Winners and losers of the 2012 Democratic National Convention in Charlotte, N.C.:
Gabby Giffords. The former Arizona congressswoman who was shot in the head last year in a mass shooting took the stage Thursday to recite the Pledge of Allegiance. It was the most inspiring moment of the convention and drew a standing ovation.
Carina Castro. San Antonio Mayor Julian Castro, 37, gave a strong keynote address that immediately made him one of the few young, rising national stars of the Democratic Party. But his 3-year-old daughter, Carina, stole the show, as cameras showed her flipping her hair as her dad spoke.
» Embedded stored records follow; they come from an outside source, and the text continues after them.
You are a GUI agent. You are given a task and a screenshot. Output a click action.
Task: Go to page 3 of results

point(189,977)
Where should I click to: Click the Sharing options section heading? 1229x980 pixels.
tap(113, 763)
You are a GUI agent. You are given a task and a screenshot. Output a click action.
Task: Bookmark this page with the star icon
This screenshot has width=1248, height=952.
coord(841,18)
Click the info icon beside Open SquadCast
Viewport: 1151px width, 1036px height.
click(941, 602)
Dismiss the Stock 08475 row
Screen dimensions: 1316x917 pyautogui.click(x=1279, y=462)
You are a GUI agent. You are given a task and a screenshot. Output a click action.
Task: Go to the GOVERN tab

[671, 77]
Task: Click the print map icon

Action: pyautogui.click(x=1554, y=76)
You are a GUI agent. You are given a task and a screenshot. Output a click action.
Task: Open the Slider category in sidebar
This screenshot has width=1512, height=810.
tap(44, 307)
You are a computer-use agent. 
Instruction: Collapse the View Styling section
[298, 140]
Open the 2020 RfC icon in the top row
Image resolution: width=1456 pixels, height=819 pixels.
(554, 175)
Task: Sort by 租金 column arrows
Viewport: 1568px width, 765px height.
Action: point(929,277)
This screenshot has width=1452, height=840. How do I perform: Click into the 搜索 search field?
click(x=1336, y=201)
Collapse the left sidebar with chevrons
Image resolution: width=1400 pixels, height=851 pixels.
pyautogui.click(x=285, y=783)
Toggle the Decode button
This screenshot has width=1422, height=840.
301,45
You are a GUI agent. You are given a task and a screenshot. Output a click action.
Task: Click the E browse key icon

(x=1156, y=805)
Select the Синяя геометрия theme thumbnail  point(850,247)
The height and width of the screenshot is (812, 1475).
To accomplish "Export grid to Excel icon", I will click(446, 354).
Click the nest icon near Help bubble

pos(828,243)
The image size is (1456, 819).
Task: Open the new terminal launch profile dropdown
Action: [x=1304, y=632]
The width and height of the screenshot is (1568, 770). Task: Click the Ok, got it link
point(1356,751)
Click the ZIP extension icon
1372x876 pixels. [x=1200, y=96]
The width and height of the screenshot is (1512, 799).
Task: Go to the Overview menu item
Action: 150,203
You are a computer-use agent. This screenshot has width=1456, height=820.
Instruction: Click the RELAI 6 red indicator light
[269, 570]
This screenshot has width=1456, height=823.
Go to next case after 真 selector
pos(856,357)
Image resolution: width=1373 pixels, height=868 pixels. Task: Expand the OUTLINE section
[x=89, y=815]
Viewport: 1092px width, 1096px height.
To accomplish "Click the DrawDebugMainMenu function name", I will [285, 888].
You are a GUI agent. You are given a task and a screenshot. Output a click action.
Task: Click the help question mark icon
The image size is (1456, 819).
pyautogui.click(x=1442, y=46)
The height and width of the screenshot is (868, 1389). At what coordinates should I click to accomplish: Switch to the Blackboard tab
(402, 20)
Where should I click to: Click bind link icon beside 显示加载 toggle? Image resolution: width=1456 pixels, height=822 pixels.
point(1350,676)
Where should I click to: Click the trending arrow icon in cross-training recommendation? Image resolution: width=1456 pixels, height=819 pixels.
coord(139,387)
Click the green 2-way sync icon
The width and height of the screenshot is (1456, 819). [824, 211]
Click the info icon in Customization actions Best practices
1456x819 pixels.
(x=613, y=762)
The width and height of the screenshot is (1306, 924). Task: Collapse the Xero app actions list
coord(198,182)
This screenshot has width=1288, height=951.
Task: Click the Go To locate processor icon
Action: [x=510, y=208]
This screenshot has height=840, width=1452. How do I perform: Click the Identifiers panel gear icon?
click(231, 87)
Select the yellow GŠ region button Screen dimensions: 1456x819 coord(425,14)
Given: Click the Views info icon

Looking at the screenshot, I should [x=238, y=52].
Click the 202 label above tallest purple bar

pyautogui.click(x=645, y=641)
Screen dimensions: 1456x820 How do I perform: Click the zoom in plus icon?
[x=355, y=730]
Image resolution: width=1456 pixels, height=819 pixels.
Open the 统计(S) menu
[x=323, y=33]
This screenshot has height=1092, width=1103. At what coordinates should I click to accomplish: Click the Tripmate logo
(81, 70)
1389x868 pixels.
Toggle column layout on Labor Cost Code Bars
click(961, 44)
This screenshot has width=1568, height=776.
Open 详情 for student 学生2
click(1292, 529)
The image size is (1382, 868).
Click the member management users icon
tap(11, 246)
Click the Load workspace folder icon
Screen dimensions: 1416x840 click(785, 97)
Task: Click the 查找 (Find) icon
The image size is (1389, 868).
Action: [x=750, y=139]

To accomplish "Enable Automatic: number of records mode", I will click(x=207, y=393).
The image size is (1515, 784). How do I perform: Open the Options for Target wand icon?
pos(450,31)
Bill Clinton. The big dog is back. He delivered one of the best stem-winders of any modern convention, leaving some Republicans glumly declaring that Clinton may have won the election for Barack Obama.
Affordable Care Act. Obama barely mentioned it, but other Democrats finally took ownership of the health care overhaul law and gave it a personal face with an Arizona mother who credits it with saving her 3-year-old daughter's life.
Rod Smith. The Florida Democratic Party chairman also made the ACA personal, announcing that his 25-year-old son, Dillon, was recently diagnosed with Ewing's sarcoma, a form of cancer that usually strikes children. He has undergone one round of chemotherapy, the family is optimistic, and Smith noted that without the ACA Dillon would not be on his family's insurance plan and would have his coverage capped.
"The richest country in the world cannot survive without universal, affordable, available health care. Every Democratic president since Harry Truman has recognized that, and every Republican presidential candidate has opposed it," Smith thundered. "And if there's one reason we ought to win this election, and there are so many, we need to take the message out there: Affordable Health Care will affect your life. It's happened to me. Take that message out there."
Social issues. Republicans steered clear of hot button social issues, but Democrats sure didn't. Over and over again, speakers talked about abortion rights, gay marriage and gays in the military.
Joe Biden and John Kerry. Republicans love to ridicule these two former presidential contenders, but both gave strong speeches, better than the nominee himself.
Michelle Obama. Can you remember a stronger speech by any first lady? She kicked off the convention reminding people why they felt so good about putting this family in the White House.
Tampa Bay Times Forum. One area where Tampa beat Charlotte was with the actual convention venue. Charlotte's Time Warner Arena is newer, but not nearly as nice as the Forum.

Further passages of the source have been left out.